YOUR GOAL → From the line that contains "This screenshot has width=868, height=320." down to the final line of the listing below, set down every line exactly, both ends included, and drop the pictures.

DATASET ENTRIES →
++++++++
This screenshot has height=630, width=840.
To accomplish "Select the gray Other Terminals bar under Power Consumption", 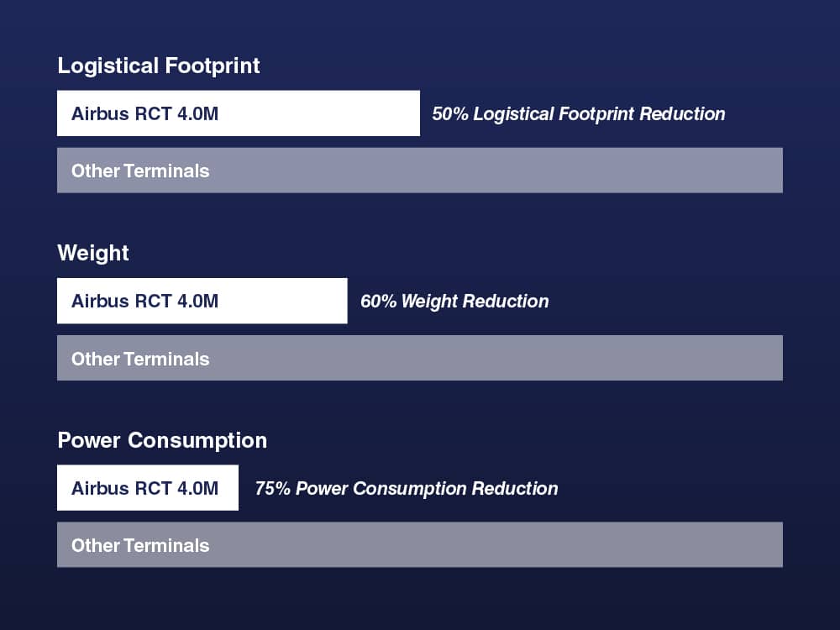I will (x=496, y=545).
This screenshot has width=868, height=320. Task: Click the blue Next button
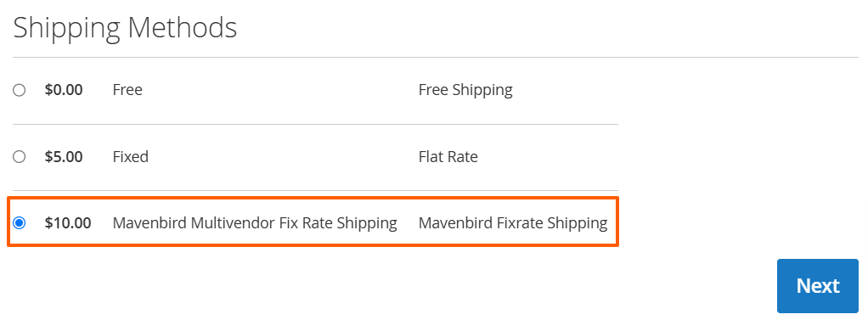(818, 286)
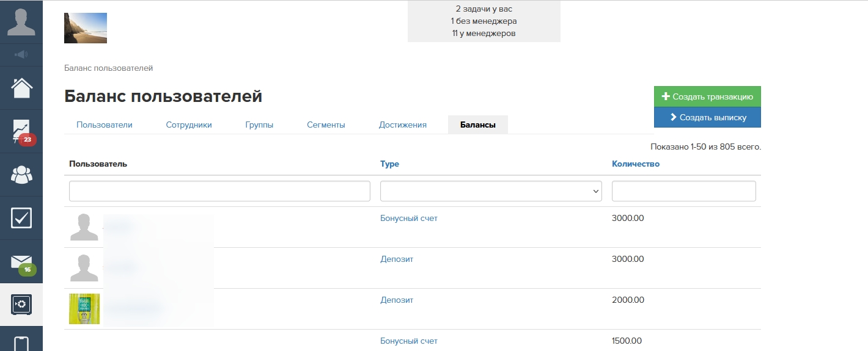Image resolution: width=868 pixels, height=351 pixels.
Task: Click the megaphone notifications icon
Action: coord(21,55)
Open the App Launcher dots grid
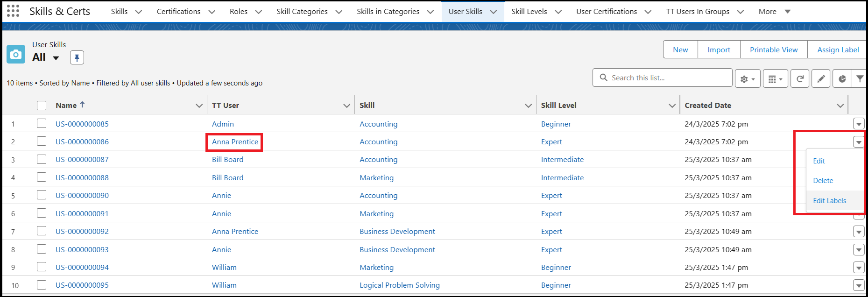This screenshot has height=297, width=868. click(x=13, y=11)
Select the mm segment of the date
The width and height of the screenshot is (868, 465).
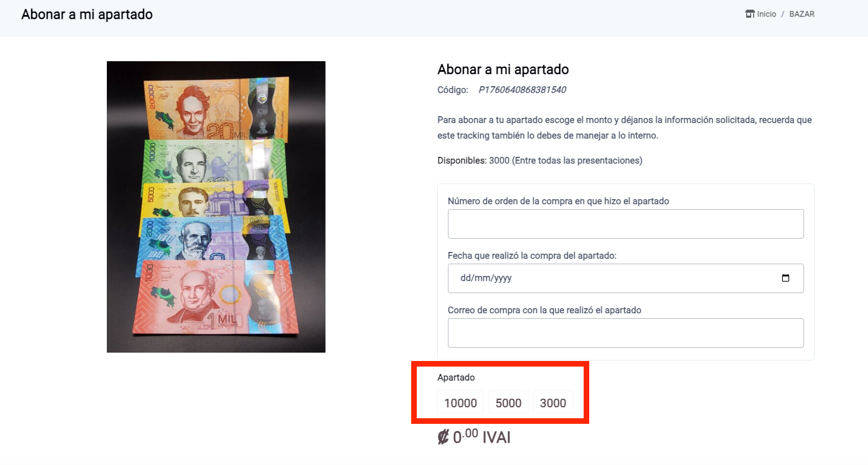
++++++++
YOUR SOLUTION →
This screenshot has width=868, height=320. Task: Click the blue Next button
(818, 286)
Image resolution: width=868 pixels, height=351 pixels.
Task: Click the megaphone notifications icon
Action: coord(21,55)
Open the App Launcher dots grid
This screenshot has height=297, width=868. click(x=13, y=11)
Select the mm segment of the date
The width and height of the screenshot is (868, 465).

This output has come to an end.